# START OF Data listing
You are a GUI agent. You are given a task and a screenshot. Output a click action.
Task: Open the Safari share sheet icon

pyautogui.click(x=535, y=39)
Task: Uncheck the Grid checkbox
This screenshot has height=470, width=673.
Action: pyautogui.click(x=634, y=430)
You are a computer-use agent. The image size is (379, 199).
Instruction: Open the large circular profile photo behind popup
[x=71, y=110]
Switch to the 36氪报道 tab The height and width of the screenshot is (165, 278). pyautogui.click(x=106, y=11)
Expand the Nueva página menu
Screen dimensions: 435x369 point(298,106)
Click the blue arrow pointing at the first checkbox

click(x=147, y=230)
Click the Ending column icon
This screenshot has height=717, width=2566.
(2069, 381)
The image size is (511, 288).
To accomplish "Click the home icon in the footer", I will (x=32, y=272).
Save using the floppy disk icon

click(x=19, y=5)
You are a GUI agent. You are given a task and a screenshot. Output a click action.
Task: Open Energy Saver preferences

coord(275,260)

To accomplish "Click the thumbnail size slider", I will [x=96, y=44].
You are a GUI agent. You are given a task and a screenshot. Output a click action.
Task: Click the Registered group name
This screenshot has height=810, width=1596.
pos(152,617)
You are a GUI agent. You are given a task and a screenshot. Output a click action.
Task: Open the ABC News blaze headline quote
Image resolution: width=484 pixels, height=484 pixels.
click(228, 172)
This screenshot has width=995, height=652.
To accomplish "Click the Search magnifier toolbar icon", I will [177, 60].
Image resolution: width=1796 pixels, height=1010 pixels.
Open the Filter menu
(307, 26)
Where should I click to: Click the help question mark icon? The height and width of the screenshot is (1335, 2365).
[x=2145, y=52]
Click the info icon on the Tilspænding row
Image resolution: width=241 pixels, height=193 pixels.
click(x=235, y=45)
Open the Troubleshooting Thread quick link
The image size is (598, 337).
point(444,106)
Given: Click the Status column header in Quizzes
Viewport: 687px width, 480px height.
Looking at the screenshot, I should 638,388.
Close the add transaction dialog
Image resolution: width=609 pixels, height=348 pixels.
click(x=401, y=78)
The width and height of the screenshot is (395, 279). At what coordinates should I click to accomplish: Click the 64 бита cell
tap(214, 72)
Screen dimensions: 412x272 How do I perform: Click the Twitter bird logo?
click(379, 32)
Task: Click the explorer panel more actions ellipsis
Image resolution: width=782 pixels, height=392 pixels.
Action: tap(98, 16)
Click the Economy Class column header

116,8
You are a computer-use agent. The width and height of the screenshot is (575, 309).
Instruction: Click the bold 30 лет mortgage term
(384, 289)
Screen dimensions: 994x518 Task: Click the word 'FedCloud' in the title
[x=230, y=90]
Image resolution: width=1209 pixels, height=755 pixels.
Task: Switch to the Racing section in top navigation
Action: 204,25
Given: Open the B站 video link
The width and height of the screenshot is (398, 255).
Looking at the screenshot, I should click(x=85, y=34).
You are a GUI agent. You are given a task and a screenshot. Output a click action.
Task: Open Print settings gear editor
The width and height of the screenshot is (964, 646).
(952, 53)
# END OF Data listing
**What is required**
Turn the material into a numbered list, beginning with the line containing "Where should I" and continuing through the line containing "click(x=401, y=78)", dropping any blank lines.

**Exercise solution**
1. Where should I click to: Click the help question mark icon? The height and width of the screenshot is (1335, 2365).
2. [x=2145, y=52]
3. Click the info icon on the Tilspænding row
4. Image resolution: width=241 pixels, height=193 pixels.
5. click(x=235, y=45)
6. Open the Troubleshooting Thread quick link
7. The image size is (598, 337).
8. point(444,106)
9. Given: Click the Status column header in Quizzes
10. Viewport: 687px width, 480px height.
11. Looking at the screenshot, I should 638,388.
12. Close the add transaction dialog
13. Image resolution: width=609 pixels, height=348 pixels.
14. click(x=401, y=78)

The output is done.